## [WHAT YOU WILL DO]
For the data below, report how many lines include the word "Matérias", and write nothing else.

[Stored records]
▼
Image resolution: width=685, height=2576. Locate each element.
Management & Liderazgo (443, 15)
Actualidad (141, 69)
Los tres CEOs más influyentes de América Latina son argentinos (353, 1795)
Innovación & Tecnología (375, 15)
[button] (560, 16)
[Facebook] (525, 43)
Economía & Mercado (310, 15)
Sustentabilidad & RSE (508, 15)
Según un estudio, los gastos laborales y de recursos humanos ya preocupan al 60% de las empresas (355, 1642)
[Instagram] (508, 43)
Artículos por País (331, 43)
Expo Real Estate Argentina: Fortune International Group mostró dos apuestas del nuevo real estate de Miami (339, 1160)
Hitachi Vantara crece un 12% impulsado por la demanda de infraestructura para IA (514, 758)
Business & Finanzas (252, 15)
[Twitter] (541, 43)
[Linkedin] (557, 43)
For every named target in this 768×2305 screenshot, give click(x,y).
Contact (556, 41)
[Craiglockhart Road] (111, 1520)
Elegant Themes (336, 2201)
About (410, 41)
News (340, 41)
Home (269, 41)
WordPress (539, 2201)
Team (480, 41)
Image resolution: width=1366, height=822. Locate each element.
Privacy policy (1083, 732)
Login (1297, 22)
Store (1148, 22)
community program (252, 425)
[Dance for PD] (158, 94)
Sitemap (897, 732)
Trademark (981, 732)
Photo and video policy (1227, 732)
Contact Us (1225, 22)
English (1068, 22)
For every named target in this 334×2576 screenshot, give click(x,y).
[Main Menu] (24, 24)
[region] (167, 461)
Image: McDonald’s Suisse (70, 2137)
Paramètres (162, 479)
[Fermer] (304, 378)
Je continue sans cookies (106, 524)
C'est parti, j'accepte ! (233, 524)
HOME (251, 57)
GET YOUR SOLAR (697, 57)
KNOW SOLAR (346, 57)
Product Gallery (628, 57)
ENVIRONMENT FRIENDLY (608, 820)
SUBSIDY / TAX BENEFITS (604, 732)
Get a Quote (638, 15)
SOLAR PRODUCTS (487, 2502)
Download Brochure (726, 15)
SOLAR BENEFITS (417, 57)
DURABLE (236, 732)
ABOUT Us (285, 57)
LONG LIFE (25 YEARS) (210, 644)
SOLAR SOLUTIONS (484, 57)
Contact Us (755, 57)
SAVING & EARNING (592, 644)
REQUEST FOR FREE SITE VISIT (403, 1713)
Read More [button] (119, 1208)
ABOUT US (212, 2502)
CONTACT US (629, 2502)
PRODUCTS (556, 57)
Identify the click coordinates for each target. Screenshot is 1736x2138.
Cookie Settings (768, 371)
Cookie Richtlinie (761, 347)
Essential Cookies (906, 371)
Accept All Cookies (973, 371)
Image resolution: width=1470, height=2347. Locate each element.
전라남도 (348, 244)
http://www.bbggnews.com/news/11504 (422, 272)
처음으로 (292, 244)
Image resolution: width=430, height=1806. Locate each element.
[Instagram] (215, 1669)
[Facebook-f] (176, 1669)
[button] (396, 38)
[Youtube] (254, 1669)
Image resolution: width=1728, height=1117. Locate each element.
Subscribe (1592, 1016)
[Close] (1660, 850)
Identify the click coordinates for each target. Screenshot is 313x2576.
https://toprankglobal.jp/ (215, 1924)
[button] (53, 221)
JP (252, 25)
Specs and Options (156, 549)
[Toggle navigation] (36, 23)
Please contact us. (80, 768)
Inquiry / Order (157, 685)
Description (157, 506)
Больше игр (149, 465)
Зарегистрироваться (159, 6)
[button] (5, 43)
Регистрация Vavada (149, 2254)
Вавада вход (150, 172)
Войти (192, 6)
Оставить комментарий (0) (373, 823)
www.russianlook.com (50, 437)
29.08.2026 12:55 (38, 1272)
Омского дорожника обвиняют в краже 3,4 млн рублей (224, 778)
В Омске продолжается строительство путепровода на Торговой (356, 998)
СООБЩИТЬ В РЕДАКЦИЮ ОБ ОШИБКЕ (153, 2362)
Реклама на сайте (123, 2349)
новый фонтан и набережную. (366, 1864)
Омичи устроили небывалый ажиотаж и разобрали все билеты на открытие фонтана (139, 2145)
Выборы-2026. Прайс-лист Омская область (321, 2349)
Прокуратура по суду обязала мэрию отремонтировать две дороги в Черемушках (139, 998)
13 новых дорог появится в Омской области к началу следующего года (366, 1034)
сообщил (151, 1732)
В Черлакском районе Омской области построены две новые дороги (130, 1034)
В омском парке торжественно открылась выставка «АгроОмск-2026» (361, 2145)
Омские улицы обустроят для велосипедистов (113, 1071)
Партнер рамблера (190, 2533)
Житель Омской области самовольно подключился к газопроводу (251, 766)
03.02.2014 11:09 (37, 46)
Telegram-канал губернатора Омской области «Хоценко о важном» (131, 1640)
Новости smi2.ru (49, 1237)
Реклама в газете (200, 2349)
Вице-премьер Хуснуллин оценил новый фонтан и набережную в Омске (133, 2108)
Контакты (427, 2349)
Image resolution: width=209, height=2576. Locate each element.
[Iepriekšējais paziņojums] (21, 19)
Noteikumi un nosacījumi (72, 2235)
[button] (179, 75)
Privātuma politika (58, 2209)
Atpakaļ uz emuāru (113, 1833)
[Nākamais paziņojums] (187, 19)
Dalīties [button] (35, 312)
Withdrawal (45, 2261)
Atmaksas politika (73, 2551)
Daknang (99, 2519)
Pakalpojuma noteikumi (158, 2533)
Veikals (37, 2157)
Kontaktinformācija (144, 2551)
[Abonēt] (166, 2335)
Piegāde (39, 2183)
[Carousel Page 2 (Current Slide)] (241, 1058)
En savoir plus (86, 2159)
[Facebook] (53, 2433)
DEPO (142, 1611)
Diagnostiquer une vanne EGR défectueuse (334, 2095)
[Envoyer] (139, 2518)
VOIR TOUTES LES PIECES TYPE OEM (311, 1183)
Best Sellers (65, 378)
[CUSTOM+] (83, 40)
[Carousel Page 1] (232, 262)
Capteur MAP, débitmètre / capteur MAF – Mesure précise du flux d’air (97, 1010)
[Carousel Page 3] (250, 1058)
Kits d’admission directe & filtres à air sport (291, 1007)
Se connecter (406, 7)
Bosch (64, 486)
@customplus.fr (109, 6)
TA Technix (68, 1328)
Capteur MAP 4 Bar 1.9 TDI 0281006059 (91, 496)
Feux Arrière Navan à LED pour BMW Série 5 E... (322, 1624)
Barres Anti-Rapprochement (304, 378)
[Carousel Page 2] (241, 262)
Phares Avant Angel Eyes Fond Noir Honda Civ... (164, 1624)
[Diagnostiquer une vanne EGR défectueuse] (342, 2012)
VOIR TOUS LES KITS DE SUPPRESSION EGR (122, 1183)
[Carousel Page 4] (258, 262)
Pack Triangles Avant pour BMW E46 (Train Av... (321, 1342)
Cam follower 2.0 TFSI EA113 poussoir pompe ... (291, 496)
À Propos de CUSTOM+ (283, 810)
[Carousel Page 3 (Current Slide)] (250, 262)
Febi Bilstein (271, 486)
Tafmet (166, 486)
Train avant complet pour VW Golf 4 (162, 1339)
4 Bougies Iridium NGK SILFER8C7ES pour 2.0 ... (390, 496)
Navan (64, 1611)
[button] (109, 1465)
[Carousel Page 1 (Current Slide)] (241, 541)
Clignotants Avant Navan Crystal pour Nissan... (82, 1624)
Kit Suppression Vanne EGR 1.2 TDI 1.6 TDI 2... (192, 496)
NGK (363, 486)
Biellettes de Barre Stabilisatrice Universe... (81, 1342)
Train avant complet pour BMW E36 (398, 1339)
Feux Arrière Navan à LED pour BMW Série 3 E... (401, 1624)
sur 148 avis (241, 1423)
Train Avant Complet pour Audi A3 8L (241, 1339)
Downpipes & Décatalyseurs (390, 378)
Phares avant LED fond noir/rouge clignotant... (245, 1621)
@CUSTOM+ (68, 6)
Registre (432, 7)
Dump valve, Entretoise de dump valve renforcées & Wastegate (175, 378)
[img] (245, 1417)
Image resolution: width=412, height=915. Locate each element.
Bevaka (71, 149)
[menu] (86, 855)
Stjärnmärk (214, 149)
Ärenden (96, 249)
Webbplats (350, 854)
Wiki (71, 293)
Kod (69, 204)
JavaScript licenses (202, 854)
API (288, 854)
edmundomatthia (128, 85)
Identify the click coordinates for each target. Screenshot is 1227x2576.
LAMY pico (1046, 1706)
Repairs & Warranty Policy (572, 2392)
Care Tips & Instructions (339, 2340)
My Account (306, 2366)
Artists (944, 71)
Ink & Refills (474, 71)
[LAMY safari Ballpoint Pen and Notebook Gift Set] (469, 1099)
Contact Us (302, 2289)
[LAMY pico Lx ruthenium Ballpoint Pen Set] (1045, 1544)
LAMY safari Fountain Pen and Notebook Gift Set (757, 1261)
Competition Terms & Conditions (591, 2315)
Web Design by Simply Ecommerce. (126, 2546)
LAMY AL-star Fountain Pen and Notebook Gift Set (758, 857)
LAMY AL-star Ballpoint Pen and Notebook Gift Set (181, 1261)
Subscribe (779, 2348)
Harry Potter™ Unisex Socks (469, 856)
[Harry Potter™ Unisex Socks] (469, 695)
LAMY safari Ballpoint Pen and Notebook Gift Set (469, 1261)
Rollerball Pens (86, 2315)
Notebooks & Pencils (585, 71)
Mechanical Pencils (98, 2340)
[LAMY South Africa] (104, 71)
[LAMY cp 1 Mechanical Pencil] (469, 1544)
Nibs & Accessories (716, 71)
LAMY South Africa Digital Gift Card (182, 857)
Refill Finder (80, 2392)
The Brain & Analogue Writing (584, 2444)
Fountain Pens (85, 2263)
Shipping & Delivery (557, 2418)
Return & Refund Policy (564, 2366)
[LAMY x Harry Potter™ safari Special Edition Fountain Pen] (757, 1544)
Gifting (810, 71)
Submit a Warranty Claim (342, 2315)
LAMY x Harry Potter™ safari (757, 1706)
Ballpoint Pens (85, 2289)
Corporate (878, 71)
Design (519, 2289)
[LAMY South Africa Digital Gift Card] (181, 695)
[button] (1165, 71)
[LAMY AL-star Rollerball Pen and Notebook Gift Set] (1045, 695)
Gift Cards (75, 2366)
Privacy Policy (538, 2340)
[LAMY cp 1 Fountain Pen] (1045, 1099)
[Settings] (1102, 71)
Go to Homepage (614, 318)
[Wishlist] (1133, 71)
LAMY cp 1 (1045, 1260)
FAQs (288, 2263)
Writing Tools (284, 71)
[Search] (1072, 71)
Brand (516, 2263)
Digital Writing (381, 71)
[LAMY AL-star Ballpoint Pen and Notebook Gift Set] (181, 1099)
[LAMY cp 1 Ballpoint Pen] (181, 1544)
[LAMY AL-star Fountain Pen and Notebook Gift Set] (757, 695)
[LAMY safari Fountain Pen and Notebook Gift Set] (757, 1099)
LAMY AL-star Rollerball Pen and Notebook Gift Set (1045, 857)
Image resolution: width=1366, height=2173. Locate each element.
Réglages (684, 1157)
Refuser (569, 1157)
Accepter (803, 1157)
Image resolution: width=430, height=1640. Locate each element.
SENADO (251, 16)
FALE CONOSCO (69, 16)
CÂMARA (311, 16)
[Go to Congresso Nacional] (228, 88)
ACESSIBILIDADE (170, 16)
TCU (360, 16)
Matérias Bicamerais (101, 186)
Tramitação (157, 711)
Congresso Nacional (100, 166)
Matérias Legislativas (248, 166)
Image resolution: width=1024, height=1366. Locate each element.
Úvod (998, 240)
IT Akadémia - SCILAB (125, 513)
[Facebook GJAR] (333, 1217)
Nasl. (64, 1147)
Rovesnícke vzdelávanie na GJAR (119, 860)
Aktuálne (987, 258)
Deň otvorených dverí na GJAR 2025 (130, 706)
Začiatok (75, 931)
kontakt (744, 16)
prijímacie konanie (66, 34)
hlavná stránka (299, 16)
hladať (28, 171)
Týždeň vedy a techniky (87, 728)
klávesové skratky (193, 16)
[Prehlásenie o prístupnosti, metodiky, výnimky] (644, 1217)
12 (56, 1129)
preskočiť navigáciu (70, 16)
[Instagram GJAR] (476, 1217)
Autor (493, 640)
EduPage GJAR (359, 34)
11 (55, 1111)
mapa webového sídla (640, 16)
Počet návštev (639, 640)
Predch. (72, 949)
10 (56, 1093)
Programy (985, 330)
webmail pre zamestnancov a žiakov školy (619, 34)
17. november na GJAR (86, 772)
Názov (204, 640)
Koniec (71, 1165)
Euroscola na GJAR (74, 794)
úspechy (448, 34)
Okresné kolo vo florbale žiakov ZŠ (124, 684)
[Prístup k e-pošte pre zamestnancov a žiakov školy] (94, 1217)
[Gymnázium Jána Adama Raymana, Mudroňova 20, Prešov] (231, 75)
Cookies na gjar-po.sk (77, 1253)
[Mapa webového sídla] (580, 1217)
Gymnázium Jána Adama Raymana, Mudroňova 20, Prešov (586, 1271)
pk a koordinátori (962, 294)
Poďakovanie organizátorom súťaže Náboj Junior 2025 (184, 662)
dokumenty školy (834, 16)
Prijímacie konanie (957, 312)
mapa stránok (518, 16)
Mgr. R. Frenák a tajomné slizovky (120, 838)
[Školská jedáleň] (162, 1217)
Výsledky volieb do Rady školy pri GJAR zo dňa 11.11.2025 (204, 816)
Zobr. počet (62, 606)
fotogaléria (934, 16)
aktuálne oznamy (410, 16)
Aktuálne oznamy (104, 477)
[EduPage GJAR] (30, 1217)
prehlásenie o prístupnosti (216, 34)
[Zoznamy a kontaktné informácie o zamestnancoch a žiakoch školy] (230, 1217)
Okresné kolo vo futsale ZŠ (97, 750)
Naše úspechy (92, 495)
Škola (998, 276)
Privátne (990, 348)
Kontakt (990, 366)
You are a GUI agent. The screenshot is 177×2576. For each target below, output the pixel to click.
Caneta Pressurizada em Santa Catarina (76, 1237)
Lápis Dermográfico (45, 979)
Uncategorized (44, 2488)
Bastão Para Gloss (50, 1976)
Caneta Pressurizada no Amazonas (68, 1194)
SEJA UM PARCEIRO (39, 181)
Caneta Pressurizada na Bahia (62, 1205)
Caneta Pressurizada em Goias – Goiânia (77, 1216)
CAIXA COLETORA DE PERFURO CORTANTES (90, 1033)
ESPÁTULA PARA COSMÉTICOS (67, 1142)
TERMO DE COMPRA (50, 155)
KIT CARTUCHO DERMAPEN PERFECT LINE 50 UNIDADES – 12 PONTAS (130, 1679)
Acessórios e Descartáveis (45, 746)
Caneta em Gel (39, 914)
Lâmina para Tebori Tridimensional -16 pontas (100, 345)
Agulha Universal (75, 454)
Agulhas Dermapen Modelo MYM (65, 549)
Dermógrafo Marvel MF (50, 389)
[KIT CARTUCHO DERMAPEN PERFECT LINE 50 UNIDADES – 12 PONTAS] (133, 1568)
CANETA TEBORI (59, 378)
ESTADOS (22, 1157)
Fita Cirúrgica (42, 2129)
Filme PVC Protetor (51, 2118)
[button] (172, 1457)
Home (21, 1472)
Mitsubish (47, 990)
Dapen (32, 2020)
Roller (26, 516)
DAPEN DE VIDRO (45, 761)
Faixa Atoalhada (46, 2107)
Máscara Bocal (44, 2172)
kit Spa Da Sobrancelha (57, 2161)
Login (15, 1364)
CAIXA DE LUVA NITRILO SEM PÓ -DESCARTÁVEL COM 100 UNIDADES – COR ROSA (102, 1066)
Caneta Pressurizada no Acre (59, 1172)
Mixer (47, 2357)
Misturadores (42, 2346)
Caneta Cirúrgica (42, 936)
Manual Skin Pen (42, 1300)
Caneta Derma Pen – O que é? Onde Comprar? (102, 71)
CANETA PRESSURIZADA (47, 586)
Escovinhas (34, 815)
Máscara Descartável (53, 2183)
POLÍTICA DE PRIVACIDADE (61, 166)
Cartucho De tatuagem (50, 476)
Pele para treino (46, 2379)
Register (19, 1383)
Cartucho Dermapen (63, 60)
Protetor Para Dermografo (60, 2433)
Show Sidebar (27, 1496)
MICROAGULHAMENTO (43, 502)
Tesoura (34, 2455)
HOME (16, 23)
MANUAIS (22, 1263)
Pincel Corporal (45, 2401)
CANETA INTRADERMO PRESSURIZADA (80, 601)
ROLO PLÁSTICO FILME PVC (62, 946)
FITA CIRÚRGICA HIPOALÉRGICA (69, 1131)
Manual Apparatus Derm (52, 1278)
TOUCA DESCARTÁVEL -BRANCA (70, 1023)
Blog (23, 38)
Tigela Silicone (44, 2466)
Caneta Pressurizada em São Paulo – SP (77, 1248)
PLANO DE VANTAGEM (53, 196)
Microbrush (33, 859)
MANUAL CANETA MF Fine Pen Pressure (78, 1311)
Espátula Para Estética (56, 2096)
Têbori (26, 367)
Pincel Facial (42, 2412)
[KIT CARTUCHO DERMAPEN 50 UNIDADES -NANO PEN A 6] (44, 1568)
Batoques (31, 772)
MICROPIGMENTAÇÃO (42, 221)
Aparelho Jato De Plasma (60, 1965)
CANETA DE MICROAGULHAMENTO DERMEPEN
▲
## [EXERCISE RESULT]
2